The bottom line: Both measures could still stand in the way of local entities implementing trans-inclusive bathroom policies. The Texas proposal would ban most transgender Texans from using the bathroom of the gender with which they identify. The North Carolina law no longer includes specific regulations that would regulate which bathroom transgender people can use, but it still prohibits the creation of local policies, leaving bathroom regulations to the state.
Local nondiscrimination ordinances
Texas: The bill's current language preempts local nondiscrimination ordinances that protect transgender Texans from discrimination in public accommodations. Those ordinances allow bathroom access based on gender identity in businesses that serve the public. While those ordinances also protect transgender Texans from discrimination in employment and housing, SB 6 would only apply to bathroom use.

INSTRUCTIONS
**A)** Using the passage on the Texas and North Carolina bathroom measures, decide whether each statement agrees with it, answering yes or no and quoting the words that settle it. (i) The North Carolina law still has specific rules on which bathroom transgender people can use. (ii) SB 6 would apply only to bathroom use. (iii) The North Carolina law leaves bathroom regulations to the state.
**B)** Write the next part of the passage on the Texas and North Carolina bathroom measures, picking up right after its last sentence.

DATASET SECTION
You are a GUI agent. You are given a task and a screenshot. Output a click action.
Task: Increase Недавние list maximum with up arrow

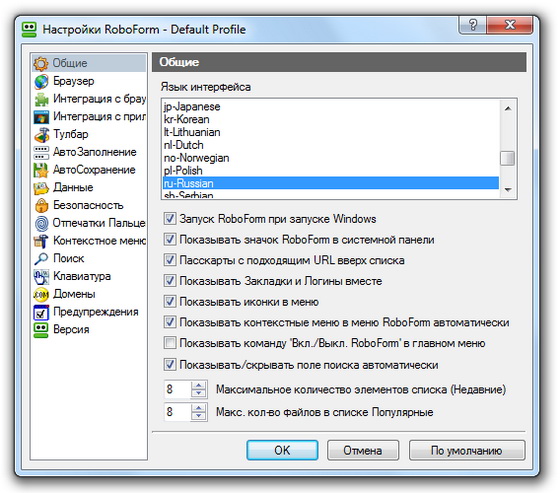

ANSWERS FOR THE EXERCISE
**A)**
(i) No: "The North Carolina law no longer includes specific regulations that would regulate which bathroom transgender people can use"
(ii) Yes: "SB 6 would only apply to bathroom use"
(iii) Yes: "leaving bathroom regulations to the state"

**B)**
North Carolina: That state’s original law went further than the Texas proposal because it prohibited municipalities from extending any discrimination protections to cover LGBT people and set a statewide policy for protected classes that didn’t include sexual orientation or gender identity. But that has since been repealed. Instead, the state’s new law enacts a three-year moratorium on local ordinances that would regulate private employment practices or public accommodations. That includes ordinances that would allow transgender people to access to bathrooms based on gender identity.
The bottom line: Both measures would still prohibit local governments from enacting trans-inclusive bathroom policies.Texas' SB 6 prohibits local governments from adopting ordinances to regulate bathroom access and invalidates current ordinances protecting bathroom access by transgender people. While North Carolina revised their original law to only prohibit new ordinances regulating public accommodations through December 2020, the law still outlaws any local bathroom regulations.
Places where law is enforced
Texas: The current language in SB 6 would enforce bathroom regulations in public schools, government buildings and public universities. However, stadiums, convention centers and entertainment venues owned or leased by a government entity would be exempt from bathroom regulations. In theory, if a private association, business or sports league leases out a publicly owned venue, the state or local governments that oversee that venue would have no say in their bathroom policies under this provision even though SB 6 would require them to follow state bathroom policies for other public buildings.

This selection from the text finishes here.